- **Your objective**
Transcribe every line of the records below word for word, leaving out the pictures.

Text and item location records
- - - -
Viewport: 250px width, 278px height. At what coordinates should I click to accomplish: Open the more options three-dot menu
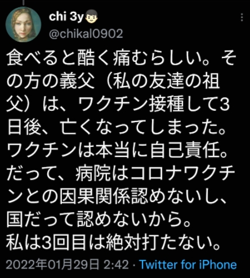pos(242,17)
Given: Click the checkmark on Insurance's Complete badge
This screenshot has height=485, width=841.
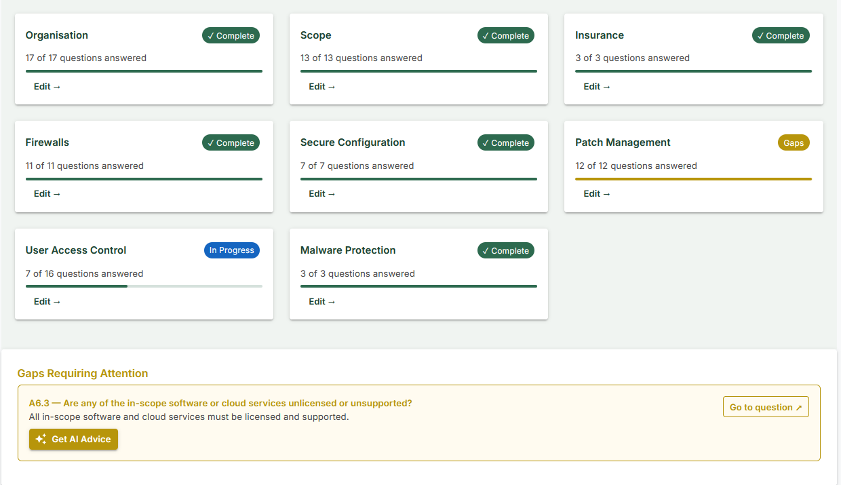Looking at the screenshot, I should click(760, 35).
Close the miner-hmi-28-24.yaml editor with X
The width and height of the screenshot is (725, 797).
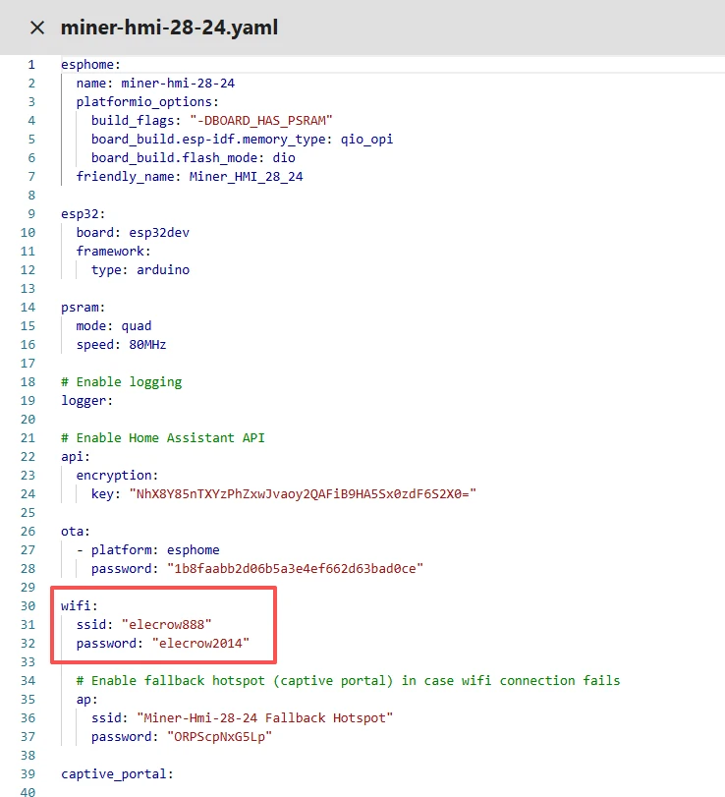[x=37, y=28]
- - - -
- **Solution to this task**
Viewport: 250px width, 278px height. At what coordinates should I click to accomplish: Open the more options three-dot menu
pos(242,17)
Given: Click the checkmark on Insurance's Complete badge
This screenshot has height=485, width=841.
Looking at the screenshot, I should click(760, 35).
Close the miner-hmi-28-24.yaml editor with X
The width and height of the screenshot is (725, 797).
[x=37, y=28]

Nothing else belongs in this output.